--- Start ---

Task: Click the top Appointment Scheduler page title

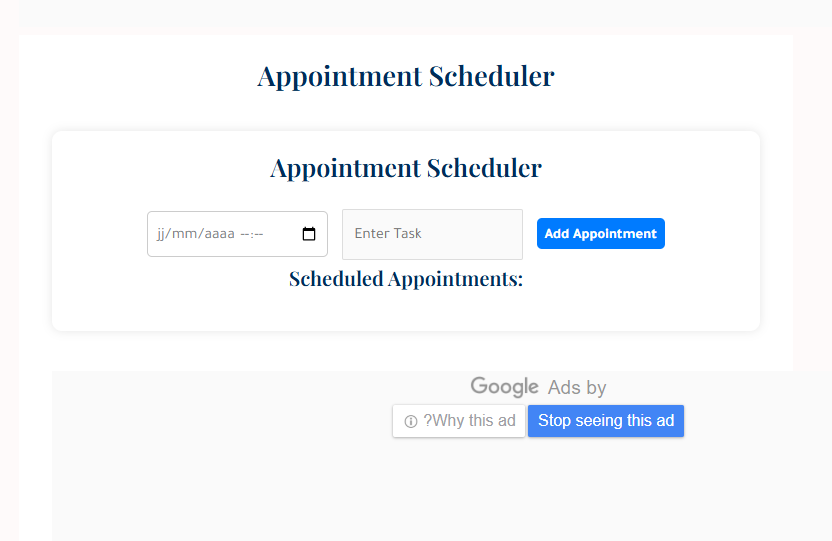Action: 406,76
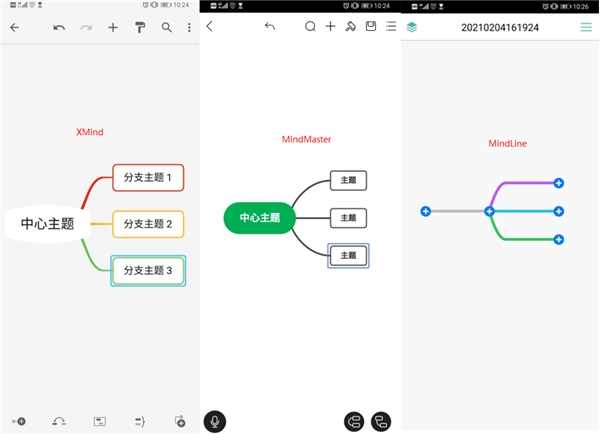This screenshot has width=600, height=434.
Task: Tap MindLine layers icon
Action: point(412,27)
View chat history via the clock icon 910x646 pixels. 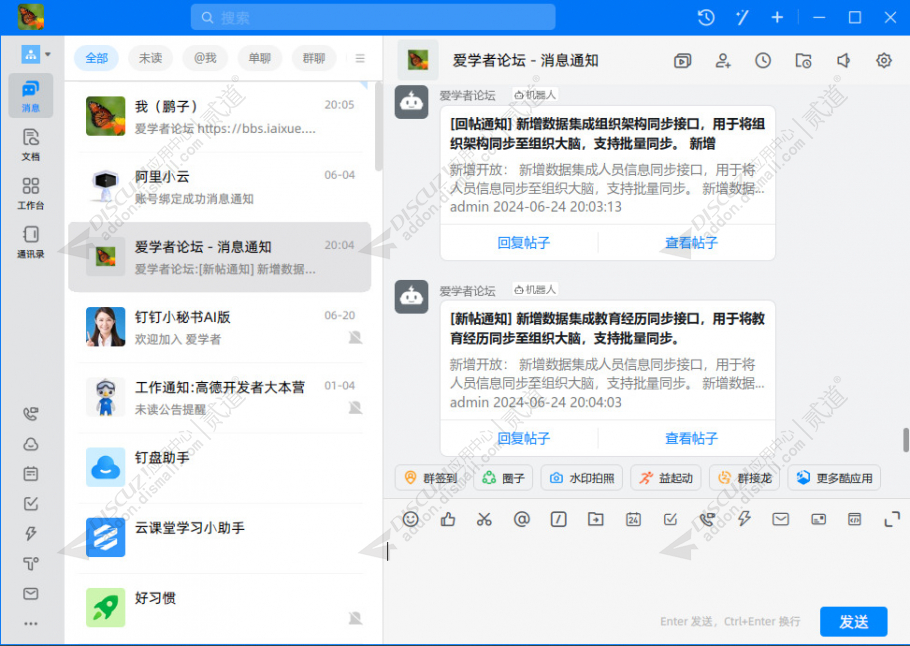[x=762, y=60]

--- End ---

Copy out each line of the rows above that contains the word "Task".

Task: Click the top Appointment Scheduler page title
Task: Tap MindLine layers icon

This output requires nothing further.